DO THIS: Starting at the beginning of the records and ending at the line that contains "(x=1281, y=20)", write those lines out again with "Settings" swapped for "Preferences" and everything else left the same.

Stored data
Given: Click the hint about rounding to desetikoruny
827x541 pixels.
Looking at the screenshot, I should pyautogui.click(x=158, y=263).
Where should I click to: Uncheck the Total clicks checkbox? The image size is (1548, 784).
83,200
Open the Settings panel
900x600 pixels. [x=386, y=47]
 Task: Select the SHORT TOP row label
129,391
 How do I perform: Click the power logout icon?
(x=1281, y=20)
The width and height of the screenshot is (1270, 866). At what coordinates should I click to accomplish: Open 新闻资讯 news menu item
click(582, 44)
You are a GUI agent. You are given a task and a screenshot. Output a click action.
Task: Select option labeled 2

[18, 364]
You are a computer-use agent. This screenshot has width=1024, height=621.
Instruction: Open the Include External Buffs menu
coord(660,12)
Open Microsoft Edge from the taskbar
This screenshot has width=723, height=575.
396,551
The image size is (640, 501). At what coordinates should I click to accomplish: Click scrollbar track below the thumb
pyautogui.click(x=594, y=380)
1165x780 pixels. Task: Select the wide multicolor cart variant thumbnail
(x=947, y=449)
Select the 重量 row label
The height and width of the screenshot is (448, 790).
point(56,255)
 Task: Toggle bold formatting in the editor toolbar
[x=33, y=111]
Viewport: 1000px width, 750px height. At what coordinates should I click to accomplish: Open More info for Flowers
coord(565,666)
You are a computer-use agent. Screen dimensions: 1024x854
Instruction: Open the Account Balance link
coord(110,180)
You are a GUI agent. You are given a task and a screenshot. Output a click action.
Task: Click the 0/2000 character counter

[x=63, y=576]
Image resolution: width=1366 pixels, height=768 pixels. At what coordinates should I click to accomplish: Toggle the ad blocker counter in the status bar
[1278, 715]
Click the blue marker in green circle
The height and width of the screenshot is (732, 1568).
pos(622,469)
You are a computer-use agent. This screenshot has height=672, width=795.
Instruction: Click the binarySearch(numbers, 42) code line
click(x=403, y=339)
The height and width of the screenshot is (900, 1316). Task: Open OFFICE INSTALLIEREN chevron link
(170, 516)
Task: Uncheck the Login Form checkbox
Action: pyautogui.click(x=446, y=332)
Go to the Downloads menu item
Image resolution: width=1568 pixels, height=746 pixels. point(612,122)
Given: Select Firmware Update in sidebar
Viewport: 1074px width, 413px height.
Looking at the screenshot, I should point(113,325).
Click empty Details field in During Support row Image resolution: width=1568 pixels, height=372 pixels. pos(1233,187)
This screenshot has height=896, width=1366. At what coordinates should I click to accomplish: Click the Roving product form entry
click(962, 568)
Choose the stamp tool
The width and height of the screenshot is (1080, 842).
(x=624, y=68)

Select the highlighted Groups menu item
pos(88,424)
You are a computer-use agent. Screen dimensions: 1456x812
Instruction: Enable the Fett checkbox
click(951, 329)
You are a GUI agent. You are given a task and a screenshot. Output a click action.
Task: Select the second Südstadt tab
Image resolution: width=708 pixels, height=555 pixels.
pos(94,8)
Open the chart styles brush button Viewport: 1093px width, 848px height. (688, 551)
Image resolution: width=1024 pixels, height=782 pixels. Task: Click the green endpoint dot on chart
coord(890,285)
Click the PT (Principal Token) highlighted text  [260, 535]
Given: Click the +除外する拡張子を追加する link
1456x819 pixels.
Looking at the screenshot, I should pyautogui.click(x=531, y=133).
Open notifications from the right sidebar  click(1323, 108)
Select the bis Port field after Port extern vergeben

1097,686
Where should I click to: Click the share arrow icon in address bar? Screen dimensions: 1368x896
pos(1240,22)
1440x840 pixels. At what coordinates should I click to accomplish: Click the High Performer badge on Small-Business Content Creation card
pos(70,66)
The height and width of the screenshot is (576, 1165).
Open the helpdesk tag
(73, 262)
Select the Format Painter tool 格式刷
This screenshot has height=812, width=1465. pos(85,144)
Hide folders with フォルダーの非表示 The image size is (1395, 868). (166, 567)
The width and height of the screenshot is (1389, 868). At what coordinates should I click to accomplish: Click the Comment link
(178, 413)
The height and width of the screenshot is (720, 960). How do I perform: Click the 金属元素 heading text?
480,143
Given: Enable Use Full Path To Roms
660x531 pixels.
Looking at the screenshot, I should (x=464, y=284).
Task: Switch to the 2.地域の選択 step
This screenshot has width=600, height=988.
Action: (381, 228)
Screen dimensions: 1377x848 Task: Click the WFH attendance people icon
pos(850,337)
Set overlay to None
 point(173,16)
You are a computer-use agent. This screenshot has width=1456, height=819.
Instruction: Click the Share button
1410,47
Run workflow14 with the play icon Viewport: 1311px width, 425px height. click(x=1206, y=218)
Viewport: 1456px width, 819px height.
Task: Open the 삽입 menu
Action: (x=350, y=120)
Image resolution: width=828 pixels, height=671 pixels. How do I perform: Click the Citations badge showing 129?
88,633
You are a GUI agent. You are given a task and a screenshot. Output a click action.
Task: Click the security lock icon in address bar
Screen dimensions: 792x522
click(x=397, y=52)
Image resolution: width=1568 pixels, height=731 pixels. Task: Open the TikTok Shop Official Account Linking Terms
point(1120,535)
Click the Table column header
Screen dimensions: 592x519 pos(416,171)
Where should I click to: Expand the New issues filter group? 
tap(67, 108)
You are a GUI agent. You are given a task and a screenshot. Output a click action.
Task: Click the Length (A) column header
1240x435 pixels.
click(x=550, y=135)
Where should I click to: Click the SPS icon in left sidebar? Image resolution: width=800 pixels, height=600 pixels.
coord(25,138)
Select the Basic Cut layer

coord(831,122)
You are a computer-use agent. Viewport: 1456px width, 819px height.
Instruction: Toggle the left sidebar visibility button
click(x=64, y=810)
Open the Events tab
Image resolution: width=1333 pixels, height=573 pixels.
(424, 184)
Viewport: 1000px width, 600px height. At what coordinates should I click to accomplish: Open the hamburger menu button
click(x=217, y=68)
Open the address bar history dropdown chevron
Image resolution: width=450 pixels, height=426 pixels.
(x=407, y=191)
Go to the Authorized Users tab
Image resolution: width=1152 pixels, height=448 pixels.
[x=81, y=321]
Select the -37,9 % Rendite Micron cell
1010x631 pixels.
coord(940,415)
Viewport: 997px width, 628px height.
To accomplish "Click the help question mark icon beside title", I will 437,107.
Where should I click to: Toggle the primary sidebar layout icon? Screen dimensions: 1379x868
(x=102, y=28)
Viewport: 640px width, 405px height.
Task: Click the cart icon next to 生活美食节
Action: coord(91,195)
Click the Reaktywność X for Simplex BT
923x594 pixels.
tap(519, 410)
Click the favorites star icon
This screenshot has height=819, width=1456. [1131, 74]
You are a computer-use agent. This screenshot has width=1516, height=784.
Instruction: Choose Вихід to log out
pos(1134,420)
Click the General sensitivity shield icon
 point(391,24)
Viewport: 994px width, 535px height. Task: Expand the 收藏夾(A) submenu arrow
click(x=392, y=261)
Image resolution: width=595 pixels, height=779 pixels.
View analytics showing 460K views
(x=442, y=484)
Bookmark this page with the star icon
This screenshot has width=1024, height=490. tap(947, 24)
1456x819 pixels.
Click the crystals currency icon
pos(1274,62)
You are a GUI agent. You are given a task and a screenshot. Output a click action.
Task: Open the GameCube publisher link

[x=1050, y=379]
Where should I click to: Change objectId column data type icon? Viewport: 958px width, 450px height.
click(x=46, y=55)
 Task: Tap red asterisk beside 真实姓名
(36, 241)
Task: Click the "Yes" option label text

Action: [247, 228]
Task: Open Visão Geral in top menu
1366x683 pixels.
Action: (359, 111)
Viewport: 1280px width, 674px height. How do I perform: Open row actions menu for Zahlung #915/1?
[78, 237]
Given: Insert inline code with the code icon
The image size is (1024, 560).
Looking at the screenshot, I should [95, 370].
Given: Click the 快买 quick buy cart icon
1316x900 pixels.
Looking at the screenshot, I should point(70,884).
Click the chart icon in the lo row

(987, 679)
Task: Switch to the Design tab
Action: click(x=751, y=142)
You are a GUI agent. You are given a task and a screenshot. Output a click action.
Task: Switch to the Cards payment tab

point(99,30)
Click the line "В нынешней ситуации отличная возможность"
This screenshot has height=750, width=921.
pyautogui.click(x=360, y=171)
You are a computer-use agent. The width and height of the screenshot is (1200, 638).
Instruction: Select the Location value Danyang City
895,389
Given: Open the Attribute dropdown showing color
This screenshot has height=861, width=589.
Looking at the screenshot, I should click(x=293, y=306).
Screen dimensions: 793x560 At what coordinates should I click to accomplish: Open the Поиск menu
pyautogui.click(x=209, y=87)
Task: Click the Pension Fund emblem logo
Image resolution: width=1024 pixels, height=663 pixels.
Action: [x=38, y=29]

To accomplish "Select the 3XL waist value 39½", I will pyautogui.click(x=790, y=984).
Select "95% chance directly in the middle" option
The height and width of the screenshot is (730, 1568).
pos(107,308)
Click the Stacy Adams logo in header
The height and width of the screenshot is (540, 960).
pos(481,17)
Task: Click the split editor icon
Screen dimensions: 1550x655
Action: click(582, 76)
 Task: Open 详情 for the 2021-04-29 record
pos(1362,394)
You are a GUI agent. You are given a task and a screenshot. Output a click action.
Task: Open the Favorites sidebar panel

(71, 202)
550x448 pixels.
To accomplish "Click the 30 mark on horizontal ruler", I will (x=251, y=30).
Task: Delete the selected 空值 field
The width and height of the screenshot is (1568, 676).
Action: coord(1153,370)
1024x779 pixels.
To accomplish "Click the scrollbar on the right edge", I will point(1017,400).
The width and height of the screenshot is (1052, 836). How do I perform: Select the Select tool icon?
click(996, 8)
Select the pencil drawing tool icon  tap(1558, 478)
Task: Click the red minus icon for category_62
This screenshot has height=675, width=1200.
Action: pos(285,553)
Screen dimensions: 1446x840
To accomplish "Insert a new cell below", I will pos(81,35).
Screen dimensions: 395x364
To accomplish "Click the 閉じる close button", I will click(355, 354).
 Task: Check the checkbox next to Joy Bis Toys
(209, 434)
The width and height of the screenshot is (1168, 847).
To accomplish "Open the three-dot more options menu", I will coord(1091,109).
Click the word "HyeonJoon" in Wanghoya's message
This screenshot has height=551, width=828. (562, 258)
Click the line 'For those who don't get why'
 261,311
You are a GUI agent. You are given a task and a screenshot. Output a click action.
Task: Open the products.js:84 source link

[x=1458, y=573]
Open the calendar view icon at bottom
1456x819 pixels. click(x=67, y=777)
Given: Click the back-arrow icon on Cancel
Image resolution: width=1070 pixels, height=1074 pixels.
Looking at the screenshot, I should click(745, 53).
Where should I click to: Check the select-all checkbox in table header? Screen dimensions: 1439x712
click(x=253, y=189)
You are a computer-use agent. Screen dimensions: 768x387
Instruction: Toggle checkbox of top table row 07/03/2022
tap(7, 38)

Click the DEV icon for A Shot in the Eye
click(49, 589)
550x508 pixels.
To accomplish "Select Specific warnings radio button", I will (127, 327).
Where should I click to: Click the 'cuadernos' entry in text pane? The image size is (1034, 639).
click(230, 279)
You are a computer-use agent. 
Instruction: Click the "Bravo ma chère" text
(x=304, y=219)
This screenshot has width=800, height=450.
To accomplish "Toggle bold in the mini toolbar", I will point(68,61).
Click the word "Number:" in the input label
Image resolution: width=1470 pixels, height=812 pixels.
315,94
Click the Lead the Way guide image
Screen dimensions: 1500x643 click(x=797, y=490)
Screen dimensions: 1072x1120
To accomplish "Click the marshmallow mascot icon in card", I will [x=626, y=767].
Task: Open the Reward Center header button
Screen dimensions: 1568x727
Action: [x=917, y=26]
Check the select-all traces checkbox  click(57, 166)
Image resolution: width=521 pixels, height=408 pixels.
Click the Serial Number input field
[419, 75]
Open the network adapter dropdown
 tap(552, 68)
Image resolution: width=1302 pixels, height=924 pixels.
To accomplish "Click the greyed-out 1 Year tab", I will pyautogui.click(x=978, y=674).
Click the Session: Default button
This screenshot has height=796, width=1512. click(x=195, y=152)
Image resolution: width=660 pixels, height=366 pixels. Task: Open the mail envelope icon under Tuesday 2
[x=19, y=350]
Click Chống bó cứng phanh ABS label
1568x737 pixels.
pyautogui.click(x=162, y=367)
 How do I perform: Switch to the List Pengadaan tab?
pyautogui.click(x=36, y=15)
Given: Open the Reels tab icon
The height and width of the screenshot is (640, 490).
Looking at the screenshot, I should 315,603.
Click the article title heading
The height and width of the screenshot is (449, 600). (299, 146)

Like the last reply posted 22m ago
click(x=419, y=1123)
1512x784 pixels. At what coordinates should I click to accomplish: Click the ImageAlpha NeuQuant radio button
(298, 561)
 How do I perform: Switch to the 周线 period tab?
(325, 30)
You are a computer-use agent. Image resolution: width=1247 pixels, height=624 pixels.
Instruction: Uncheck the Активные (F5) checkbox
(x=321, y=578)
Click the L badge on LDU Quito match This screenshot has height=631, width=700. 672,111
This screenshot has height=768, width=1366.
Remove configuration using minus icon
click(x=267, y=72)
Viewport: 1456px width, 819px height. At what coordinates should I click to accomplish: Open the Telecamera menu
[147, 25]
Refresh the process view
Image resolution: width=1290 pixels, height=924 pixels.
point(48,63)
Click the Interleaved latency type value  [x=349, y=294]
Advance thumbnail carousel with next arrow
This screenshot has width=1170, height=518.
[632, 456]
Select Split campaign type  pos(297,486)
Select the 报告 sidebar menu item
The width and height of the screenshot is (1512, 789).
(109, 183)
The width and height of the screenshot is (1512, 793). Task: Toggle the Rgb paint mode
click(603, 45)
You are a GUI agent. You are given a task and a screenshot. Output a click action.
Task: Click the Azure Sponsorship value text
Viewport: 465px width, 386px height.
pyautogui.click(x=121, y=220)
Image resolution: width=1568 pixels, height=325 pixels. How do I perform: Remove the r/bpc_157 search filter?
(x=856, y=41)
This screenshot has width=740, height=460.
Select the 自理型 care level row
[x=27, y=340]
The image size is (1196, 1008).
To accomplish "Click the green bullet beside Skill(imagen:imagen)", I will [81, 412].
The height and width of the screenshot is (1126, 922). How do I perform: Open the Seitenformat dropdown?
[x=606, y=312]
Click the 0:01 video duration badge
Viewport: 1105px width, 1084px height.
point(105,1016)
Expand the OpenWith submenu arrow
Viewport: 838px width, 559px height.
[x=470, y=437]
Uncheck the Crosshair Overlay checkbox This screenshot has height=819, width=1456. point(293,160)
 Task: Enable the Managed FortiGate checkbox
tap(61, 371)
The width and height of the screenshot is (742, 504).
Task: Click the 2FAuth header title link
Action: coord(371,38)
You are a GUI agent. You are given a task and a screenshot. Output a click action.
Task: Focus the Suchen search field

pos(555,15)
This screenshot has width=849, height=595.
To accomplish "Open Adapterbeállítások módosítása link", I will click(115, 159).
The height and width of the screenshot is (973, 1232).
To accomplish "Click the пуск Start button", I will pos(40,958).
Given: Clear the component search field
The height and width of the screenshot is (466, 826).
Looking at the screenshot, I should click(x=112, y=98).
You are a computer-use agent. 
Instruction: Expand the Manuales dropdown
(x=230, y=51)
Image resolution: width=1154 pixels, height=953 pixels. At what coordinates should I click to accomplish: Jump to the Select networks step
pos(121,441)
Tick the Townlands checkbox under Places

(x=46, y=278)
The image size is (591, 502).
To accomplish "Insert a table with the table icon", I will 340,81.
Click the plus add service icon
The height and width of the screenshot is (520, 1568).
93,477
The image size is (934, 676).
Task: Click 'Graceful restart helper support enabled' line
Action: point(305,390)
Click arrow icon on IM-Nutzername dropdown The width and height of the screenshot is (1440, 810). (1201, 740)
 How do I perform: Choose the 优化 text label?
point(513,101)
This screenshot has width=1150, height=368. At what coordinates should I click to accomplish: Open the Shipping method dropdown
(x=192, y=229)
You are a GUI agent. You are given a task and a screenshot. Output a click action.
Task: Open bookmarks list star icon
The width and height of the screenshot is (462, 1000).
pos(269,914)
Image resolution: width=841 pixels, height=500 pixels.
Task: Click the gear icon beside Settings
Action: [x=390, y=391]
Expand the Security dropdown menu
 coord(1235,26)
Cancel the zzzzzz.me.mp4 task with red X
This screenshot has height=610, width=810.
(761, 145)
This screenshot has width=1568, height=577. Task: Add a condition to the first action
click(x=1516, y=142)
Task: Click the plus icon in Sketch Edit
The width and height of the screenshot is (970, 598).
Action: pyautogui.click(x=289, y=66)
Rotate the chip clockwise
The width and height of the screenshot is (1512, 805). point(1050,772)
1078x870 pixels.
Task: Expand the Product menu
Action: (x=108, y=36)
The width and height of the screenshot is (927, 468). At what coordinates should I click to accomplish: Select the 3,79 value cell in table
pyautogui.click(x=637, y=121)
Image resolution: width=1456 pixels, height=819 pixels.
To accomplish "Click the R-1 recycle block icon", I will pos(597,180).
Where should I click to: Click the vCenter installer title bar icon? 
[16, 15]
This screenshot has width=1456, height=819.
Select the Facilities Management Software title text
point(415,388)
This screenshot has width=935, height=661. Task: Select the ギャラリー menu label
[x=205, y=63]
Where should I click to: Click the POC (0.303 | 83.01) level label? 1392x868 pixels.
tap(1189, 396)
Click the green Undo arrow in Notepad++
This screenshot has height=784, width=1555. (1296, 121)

FINAL RESULT:
Given: Click the hint about rounding to desetikoruny
827x541 pixels.
Looking at the screenshot, I should pyautogui.click(x=158, y=263).
Where should I click to: Uncheck the Total clicks checkbox? The image size is (1548, 784).
83,200
Open the Preferences panel
900x600 pixels. [x=386, y=47]
 Task: Select the SHORT TOP row label
129,391
 How do I perform: Click the power logout icon?
(x=1281, y=20)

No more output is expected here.